I’d suggest “Every Thing Must Go: Metaphysics Naturalized” if you’re interested in the more wide-ranging implications. The authors argue (echoing a similar line that Maudlin takes in “Metaphysics in Physics”) that contemporary metaphysics is too-often informed by pseudo-naturalism. Metaphysics is too often conducted, that is, by people who claim to be doing it in the name of real science, but who have only superficial understandings of out-dated scientific concepts.
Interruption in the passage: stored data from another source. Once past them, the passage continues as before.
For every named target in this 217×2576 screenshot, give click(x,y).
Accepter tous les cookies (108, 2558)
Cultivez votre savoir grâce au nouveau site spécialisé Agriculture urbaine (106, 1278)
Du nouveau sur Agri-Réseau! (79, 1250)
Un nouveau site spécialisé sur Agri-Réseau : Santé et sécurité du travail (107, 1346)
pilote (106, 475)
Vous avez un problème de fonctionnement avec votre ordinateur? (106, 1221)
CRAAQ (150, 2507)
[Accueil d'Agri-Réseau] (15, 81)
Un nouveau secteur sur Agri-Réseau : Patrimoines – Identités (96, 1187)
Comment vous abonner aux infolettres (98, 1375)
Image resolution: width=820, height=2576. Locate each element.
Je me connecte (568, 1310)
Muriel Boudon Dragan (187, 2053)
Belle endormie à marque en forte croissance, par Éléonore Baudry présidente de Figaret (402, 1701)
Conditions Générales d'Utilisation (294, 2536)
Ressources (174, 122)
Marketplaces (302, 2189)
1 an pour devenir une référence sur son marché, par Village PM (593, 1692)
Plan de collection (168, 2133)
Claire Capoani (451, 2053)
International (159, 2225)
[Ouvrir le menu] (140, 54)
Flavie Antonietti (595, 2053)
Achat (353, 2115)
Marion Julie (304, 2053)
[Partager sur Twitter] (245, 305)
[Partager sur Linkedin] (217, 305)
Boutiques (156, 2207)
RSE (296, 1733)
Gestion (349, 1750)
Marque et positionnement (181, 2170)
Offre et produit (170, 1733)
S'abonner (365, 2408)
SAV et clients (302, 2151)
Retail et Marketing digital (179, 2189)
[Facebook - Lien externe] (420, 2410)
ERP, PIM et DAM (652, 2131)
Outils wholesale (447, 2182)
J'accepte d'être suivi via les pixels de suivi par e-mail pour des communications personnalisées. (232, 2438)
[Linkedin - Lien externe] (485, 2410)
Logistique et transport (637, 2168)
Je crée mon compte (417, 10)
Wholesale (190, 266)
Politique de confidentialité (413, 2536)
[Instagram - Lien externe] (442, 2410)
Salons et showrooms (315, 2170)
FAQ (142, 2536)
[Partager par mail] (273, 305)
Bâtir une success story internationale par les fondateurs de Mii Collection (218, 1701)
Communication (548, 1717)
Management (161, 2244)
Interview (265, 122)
If we want to make any serious progress in metaphysics, they contend, we need to drop the Humean supervenience-motivated appeals to atomic theory and Newtonian mechanics and engage with cutting-edge physics on its own terms.
Also: “Time’s Arrow and Archimedes’ Point: New Directions for the Physics of Time” by Huw Price.
I don’t think Penrose should be on there.
Agree with Jon about Price. Best philosophy of direction of time book out there, IMO.
Don’t know if it’s recent enough and no idea how it compares to Lange, but I remember Sklar’s “Philosophy of Physics” as being a pretty decent introduction to the field.
Sklar’s book on the philosophy of statistical mechanics (“Physics and Chance”) is absolutely essential for anyone considering work in that field. Liu and Emch’s “The Logic of Thermo-Statistical Physics” may not be well-known enough to qualify for “classic” status, but it is excellent.